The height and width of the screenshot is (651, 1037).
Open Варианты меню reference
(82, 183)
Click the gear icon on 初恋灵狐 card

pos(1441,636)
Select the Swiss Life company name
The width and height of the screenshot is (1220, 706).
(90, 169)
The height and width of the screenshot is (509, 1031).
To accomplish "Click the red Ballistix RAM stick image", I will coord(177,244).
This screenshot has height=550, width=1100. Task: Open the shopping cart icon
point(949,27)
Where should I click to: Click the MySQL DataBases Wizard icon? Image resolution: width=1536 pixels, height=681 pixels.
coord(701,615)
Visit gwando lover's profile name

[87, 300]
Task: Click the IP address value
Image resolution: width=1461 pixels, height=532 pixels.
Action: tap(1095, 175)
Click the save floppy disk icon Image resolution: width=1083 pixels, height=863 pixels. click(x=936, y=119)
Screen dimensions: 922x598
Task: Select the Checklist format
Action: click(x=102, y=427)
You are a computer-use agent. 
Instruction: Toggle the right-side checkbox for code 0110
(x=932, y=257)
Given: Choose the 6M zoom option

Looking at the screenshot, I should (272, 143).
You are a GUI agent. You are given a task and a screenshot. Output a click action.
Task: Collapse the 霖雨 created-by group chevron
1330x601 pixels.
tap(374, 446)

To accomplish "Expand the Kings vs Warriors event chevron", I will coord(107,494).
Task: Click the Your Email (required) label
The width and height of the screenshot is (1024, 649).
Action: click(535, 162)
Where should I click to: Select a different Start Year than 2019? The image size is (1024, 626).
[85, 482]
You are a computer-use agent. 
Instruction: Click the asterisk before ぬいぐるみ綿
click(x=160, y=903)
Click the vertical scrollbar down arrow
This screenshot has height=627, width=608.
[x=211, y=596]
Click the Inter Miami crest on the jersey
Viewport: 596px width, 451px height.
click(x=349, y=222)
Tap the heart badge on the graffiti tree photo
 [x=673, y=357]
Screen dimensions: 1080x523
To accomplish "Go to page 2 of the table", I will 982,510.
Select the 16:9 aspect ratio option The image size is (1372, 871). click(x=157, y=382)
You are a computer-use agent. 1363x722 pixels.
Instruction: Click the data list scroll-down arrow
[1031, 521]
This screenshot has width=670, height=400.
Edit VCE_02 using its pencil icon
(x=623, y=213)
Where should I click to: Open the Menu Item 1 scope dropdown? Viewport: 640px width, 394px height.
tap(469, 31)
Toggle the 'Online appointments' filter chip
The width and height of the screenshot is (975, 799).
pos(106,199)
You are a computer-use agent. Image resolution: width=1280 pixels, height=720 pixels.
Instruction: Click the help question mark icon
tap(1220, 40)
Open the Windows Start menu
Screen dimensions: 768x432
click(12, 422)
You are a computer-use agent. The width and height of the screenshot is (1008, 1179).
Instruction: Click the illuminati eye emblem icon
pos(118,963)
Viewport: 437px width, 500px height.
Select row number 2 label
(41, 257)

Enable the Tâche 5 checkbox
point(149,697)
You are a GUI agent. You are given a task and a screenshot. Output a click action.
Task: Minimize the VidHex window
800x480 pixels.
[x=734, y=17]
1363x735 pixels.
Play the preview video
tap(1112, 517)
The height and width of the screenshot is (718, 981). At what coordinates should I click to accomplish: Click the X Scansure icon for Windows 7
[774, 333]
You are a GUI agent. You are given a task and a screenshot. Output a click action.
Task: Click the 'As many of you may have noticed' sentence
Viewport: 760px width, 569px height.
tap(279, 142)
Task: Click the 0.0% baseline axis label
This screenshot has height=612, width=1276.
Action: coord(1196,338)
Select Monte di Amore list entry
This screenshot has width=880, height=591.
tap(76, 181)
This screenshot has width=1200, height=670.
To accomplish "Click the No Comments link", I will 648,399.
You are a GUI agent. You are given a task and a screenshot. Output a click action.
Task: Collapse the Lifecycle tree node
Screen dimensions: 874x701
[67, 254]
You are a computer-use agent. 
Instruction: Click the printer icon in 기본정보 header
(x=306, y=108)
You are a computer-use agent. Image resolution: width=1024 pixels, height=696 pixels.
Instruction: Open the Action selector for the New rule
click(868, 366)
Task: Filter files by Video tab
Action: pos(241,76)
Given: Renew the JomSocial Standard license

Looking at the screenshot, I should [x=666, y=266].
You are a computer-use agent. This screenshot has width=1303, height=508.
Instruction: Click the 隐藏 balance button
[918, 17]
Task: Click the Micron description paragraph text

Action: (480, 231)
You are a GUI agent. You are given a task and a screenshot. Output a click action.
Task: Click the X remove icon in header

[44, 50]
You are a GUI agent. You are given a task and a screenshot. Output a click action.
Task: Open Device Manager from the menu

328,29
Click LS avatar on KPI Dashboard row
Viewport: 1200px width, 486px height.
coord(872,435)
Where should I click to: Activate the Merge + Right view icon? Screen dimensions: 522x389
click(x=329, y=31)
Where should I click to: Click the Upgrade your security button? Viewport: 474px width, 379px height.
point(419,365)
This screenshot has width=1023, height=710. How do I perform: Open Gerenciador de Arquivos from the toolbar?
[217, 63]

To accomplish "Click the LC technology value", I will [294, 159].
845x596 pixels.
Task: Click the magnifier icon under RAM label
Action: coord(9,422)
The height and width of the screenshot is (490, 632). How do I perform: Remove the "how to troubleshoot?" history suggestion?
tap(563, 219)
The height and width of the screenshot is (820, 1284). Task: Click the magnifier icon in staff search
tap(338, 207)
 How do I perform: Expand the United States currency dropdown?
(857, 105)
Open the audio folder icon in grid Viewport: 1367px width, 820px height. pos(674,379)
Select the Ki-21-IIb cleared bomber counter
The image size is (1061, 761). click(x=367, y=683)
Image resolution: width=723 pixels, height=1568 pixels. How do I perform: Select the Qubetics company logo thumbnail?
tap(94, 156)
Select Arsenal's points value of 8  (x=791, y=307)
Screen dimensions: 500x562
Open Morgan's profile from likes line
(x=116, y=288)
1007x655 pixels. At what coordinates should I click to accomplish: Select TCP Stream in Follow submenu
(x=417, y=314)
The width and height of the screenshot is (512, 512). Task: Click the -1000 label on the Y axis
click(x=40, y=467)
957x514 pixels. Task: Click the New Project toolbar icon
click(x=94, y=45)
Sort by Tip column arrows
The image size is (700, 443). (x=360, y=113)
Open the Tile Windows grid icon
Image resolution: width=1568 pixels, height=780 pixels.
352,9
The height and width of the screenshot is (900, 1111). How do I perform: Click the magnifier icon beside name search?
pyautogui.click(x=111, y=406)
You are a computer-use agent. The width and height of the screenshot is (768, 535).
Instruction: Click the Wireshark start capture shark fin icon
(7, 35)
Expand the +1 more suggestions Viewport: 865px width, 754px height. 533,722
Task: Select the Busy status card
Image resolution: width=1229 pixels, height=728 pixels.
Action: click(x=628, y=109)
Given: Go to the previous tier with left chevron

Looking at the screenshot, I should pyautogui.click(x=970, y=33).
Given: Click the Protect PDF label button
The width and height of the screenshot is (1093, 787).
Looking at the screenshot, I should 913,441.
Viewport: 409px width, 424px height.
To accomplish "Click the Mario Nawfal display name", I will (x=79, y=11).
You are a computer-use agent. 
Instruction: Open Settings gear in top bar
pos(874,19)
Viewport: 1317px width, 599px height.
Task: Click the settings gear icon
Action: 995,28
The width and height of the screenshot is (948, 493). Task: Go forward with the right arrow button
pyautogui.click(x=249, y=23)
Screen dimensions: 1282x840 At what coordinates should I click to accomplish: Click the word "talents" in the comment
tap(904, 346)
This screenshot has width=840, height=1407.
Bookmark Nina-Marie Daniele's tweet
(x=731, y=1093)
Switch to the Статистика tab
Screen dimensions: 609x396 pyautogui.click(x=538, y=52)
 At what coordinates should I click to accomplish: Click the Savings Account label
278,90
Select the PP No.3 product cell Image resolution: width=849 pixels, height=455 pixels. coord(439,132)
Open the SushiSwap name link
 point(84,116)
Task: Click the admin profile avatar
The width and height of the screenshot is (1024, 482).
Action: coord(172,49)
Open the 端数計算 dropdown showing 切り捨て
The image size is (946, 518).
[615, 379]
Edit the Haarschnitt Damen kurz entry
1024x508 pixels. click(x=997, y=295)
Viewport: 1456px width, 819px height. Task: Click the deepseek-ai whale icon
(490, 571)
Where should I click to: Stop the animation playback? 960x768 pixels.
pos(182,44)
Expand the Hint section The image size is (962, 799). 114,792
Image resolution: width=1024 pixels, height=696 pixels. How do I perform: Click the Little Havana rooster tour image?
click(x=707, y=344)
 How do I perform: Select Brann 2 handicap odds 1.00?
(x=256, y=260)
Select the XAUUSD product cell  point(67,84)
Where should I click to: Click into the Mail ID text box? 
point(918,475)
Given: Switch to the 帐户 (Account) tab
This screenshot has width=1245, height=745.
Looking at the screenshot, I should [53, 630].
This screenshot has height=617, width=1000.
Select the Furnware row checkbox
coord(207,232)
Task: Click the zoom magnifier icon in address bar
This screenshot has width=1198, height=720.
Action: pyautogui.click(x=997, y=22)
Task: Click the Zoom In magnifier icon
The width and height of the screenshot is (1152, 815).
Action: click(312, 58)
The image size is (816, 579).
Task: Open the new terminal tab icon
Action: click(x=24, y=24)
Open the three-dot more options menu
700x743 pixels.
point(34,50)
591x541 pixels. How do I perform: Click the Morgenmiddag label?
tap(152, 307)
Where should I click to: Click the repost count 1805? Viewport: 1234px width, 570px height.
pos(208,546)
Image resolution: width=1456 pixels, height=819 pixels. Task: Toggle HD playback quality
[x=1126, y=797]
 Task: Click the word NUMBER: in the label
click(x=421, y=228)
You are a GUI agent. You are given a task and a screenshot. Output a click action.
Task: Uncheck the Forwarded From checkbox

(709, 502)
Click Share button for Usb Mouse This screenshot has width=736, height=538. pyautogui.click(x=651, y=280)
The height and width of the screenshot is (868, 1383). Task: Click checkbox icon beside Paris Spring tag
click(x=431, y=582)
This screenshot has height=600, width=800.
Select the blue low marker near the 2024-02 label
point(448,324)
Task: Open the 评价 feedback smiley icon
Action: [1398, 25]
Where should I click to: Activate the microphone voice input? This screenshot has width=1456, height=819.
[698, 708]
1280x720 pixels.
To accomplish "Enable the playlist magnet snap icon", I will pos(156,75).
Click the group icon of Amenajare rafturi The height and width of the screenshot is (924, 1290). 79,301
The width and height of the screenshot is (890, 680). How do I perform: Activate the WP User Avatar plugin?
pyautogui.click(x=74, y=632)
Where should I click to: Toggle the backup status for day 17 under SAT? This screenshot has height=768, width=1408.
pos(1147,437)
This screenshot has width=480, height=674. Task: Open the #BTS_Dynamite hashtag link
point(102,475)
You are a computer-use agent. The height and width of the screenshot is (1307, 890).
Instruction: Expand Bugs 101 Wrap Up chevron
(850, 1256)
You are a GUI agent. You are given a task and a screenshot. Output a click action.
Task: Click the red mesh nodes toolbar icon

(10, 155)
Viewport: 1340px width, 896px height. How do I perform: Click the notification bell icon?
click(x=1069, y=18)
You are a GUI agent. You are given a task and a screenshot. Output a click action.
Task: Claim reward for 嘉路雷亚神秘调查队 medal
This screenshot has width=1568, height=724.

___

Above are the records. Copy the lines beginning at the one that has "The width and height of the screenshot is (948, 493)." and ending with the one that has "Task: Click the admin profile avatar", unchanged.

The width and height of the screenshot is (948, 493). Task: Go forward with the right arrow button
pyautogui.click(x=249, y=23)
Screen dimensions: 1282x840 At what coordinates should I click to accomplish: Click the word "talents" in the comment
tap(904, 346)
This screenshot has width=840, height=1407.
Bookmark Nina-Marie Daniele's tweet
(x=731, y=1093)
Switch to the Статистика tab
Screen dimensions: 609x396 pyautogui.click(x=538, y=52)
 At what coordinates should I click to accomplish: Click the Savings Account label
278,90
Select the PP No.3 product cell Image resolution: width=849 pixels, height=455 pixels. coord(439,132)
Open the SushiSwap name link
 point(84,116)
Task: Click the admin profile avatar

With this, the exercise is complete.